> [Metin bölümü]
_ _ _ _ _ _ _

İçinde “insanlar”, “toplum”, “halk”
terimlerinin kullanıldığı cümleler genellikle,
cümleyi kullananın kendi yargılarını, genellemelerini içerir. Ve çoğu zaman bu
yargıların ne toplumla ne de halkla bir ilgisi bulunur. Yargı
doğrudan kişinin kendi sınırlı dünya algısında temellenir. Sınırlı dünya
algısına sahip olmayan yargılar bu gibi genellemelerden kaçınır. Genellemeler, düşüncenin
asıl içeriğine tam olarak sahip olmamakla birlikte bir sezgiye sahip olmasından
doğan tahminlerdir. Zira ne halk ne de
toplum diye bir şey vardır. Bu belirsiz
genellemeler, adına halk denilen bir yığınlaştırmaya işaret eder.
Halk,
halk olmaktan başka nitelik taşımayan yığınlardır. Eğer “halk” diye işaret
edilen topluluk belirgin bir nitelik taşısaydı artık ona genel olarak halk demeyecek ama örneğin çiftçi, sanatçı, emekçi vb.
diyecektik. Halk olarak halk bunların hiçbiri olmayan, “dünyevi kültürün yaratıcısı,
taşıyıcısı olan kalabalığın genel adıdır”. [1]İnsan, toplum, halk gibi
kelimeler birer soyutlamadır. Bu soyutlama üzerinden somut ve gerçek olan
bireyi anlamak olanaksızdır. Genelleme bir mantıkçı hastalığıdır. Sanat ise
genellemez, en somut olana dokunmak ister. Zira genelleme, bireyi anlamak için
değil, bireyi ortadan kaldırmak için yapılır.
Genel olarak “insan hakları” belirli, somut bir bireyin haklarıyla
değil bir coğrafyanın, bir grubun veya yine en genel olarak “tüm insanların”
haklarını arar. Hâlbuki daha sorunun ismini koyarken birey tuhaf bir genellemeye
kurban edilir. Tümel bir güruh olarak tüm insanların hakkı vardır ama bunun
karşısında tekil bir birey olarak benim hakkım olmamalıdır. Şüphesiz bu
yaklaşımın da haklılık payı vardır. “Hak” kavramı altında yasa, bireyin
sınırlarını tanımlamalı ve birini diğerine feda etmemelidir. Bununla birlikte “bu
genel haklar” uyarınca feda etmek de kurumlar tarafından denetlenmeli, haklarının
feda edilmesi talebi kişinin kendisinden gelse dahi bunun önüne geçilmeli ve
kendisine tanımlanmış olan hayatı, sanki doğrudan kendi talebiymiş gibi
yaşamaya zorlanmalıdır. Sınırları mutlak bir “hak” olarak kendi dışından
belirlenen “modern birey”, modernizm
denilen, dışarıdan bakıldığında kalabalık ama içeriden tek kişilik hücresinde,
kimsenin kendisine dokunmamasını bir ayrıcalık olarak yaşar.

_ _ _ _ _ _ _

> [Veriler]
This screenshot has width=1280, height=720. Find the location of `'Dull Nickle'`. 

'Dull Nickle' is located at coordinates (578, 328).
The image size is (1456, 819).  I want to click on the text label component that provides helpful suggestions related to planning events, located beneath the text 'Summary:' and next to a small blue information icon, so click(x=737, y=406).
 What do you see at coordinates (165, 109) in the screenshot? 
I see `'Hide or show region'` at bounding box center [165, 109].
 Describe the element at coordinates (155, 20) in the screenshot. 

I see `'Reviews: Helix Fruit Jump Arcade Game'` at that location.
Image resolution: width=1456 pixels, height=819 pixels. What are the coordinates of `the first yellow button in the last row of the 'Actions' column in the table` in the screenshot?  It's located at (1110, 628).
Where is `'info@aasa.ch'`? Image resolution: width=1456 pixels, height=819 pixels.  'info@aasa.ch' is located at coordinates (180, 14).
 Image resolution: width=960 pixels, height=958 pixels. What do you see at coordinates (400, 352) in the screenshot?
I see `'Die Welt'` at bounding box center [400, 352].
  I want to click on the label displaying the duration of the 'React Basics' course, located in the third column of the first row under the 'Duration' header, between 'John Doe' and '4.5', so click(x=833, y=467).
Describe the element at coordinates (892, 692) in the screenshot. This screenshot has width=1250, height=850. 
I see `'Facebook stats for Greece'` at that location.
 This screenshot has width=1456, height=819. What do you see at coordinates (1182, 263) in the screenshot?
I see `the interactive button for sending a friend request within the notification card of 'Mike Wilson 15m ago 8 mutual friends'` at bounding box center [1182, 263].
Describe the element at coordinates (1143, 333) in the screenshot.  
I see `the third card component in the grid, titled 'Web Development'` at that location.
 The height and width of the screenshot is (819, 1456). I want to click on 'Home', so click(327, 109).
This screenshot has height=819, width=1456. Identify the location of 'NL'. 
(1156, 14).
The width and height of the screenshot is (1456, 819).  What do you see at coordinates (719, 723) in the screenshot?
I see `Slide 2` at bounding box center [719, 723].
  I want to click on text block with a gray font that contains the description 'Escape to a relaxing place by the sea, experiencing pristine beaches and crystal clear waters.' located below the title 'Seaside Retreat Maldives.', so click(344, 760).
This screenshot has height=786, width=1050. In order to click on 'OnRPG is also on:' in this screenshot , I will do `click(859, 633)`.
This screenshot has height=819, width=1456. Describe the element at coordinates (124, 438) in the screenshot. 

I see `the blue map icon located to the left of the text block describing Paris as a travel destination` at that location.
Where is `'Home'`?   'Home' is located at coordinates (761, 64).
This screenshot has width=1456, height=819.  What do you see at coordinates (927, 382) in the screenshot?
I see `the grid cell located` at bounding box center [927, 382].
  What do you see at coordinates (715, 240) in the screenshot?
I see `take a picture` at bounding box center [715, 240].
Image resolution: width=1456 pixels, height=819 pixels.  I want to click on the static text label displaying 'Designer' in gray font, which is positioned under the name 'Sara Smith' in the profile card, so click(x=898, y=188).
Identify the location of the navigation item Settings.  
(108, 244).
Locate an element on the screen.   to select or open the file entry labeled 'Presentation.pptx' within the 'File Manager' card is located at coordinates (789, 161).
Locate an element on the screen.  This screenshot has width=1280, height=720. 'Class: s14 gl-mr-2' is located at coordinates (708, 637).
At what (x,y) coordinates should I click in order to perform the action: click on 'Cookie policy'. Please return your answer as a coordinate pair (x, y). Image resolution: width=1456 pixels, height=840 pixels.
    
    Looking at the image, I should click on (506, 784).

_ _ _ _ _ _ _

> [Görev A] Genelleme üzerine metinden “diyecektik. Halk olarak” ifadesinden “kaldırmak için yapılır.” ifadesine kadar olan kısmı aynen alıntılayın.
> [Görev B] Genelleme üzerine metne göre “halk” diye işaret edilen topluluk belirgin bir nitelik taşısaydı, ona neden artık halk denmezdi? Bir ile üç cümle arasında açıklayın.

> [Alıştırma yanıtı A]
diyecektik. Halk olarak halk bunların hiçbiri olmayan, “dünyevi kültürün yaratıcısı,
taşıyıcısı olan kalabalığın genel adıdır”. [1]İnsan, toplum, halk gibi
kelimeler birer soyutlamadır. Bu soyutlama üzerinden somut ve gerçek olan
bireyi anlamak olanaksızdır. Genelleme bir mantıkçı hastalığıdır. Sanat ise
genellemez, en somut olana dokunmak ister. Zira genelleme, bireyi anlamak için
değil, bireyi ortadan kaldırmak için yapılır.

> [Alıştırma yanıtı B] Çünkü o durumda topluluğa genel olarak halk denmez, taşıdığı niteliğe göre örneğin çiftçi, sanatçı ya da emekçi denirdi. Metne göre halk, halk olmaktan başka nitelik taşımayan yığınlardır.